Ледер ожидал, что все его поголовье трансгенных мышей выкосит рак, однако, к его удивлению, у онкомышей и рак оказался мышиным. Несмотря на закрепление в хромосомах агрессивного онкогена, у подопытных животных возникали лишь небольшие односторонние злокачественные опухоли, да и то уже ближе к концу жизни. Что еще удивительнее, у мышей рак возникал только после беременности. Напрашивалось предположение, что для полной трансформации клеток молочной железы помимо наследственных факторов требовались еще и располагающие средовые, такие как гормоны. “Активного гена myc, похоже, еще недостаточно для развития этих опухолей, – писал Ледер. – Будь его достаточно, мы ожидали бы однотипного двустороннего образования опухолевых масс в [молочных] железах у всех пяти животных с раком. Однако наши результаты наводят на мысль хотя бы о двух дополнительных условиях. Одно из них, вероятно, последующее трансформирующее событие. <…> Второе – связанный с беременностью гормональный фон, что пока еще только предполагается на основании этих первых исследований”[881].
Для исследования роли других онкогенов и средовых факторов Ледер создал вторую линию онкомышей, у которых в хромосомах клеток молочной железы работали два активированных протоонкогена, ras и myc[882]. В считаные месяцы у грызунов развились множественные опухоли молочной железы. Так удалось частично преодолеть гормональное условие. Однако у мышей по-прежнему возникали лишь отдельные отчетливо различимые клоны раковых клеток. У каждой особи мощнейшие онкогены – активированные ras и myc – получали миллионы клеток молочной железы, однако настоящие опухоли давала лишь пара дюжин.

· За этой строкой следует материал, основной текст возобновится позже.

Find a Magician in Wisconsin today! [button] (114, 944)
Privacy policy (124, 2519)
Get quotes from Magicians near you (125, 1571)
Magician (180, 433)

И все же это были знаковые, эпохальные эксперименты: у животных научились искусственно вызывать рак. “Генетика рака, – вспоминал биолог Клифф Табин, – преодолела очередной рубеж. Теперь она имела дело не только с генами, путями и модельными очагами деления в лабораторной культуре, а с настоящими опухолями, растущими в теле животного” [883]. Давние придирки Пейтона Рауса – будто никто никогда не сумел вызвать рак в живом организме, изменив клеточные гены, – наконец-то утратили смысл.